In an excerpt from the book Revenge: The Inside Story of Trump’s Return to Power obtained by CNN, Isenstadt revealed that less than an hour before the town hall moderated by Fox News anchors Bret Baier and Martha MacCallum, someone at Fox leaked the questions to Trump along with the reporters’ planned follow-up questions.
“About thirty minutes before the town hall was due to start, a senior aide started getting text messages from a person on the inside at Fox. Holy s–t, the team thought. They were images of all the questions Trump would be asked and the planned follow-ups, down to the exact wording. Jackpot.
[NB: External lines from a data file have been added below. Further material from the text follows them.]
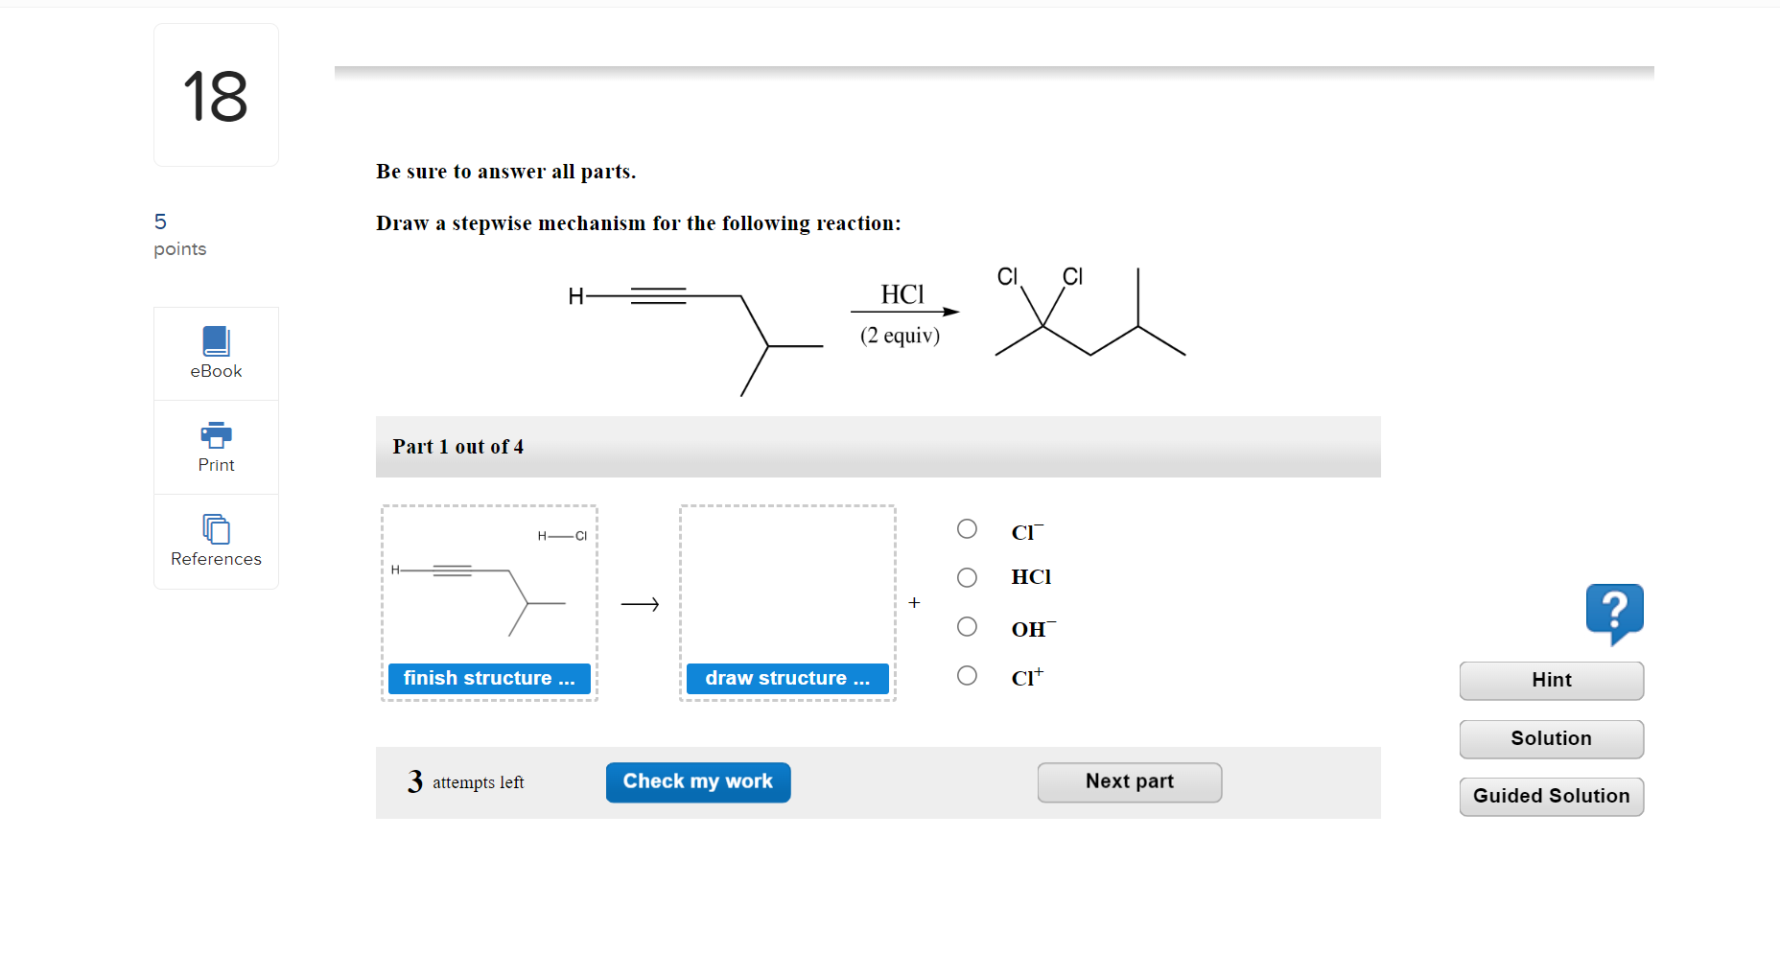Select the Cl⁺ answer choice

coord(967,675)
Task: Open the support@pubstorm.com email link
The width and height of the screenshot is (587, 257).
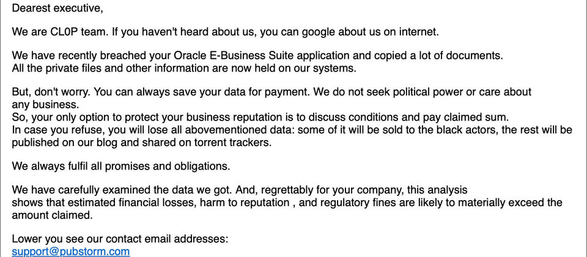Action: [70, 251]
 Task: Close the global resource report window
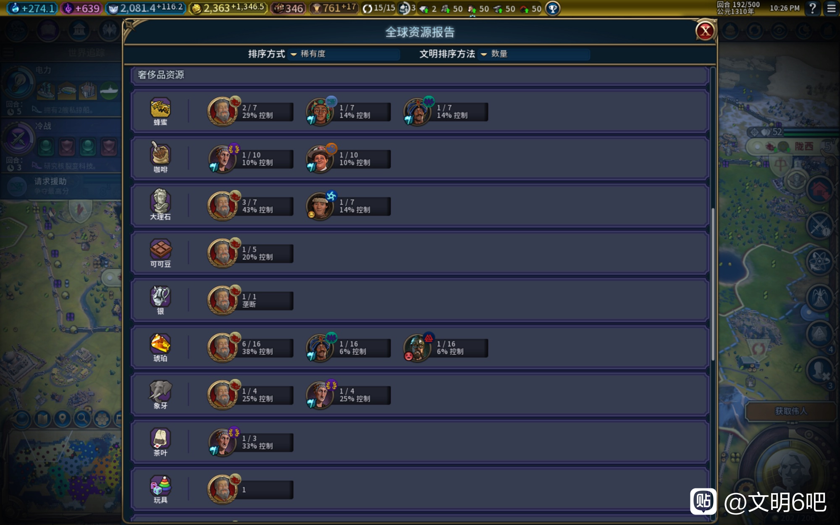tap(705, 31)
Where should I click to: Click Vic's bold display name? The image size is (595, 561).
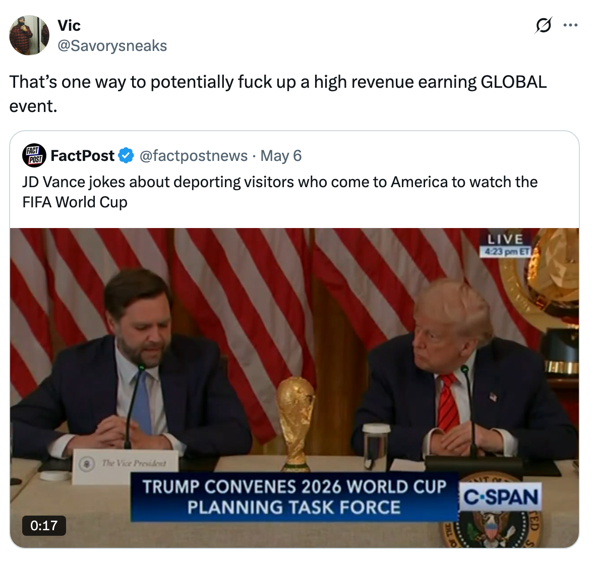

This was like a student getting a peek at the test before the exam started,” Isenstadt writes.
Baier and MacCallum, who has asked Trump tougher questions than their colleagues at Fox, had “planned to ask Trump if he would divest from his businesses if he won, and whether the party was taking a risk nominating him given his indictments,” according to Isenstadt.
They planned to “press Trump to “disavow political violence” and ask him if his White House “would be focused on retribution.”
Trump was “pissed” because he felt the questions were “like attacks designed to put him on the defensive” Isenstadt writes. But since he was given the questions in advance, his team “workshopped answers.”
In a statement, a Fox News spokesperson told CNN: “While we do not have any evidence of this occurring, and Alex Isenstadt has conveniently refused to release the images for fact checking, we take these matters very seriously and plan to investigate should there prove to be a breach within the network.”
Steven Cheung, a spokesman for Trump, did not outright denied that the campaign was fed questions, just that “President Trump was the most accessible and transparent candidate in American history, and it’s a big reason why he won in historic fashion.”
This comes months after Trump falsely accused ABC News of providing Kamala Harris with the questions ahead of the pair’s only debate in September and called for the network’s license to be “terminated.”
“People are saying that Comrade Kamala Harris had the questions from Fake News ABC. I would say it is very likely,” Trump wrote in a Truth Social post at the time, adding “hopefully an investigation will be done as to whether or not they gave the Debate questions to Comrade Kamala whose best friends is a top ABC Executive.”
“If she did give the questions to Kamala, ABC’s license should be TERMINATED,” he added.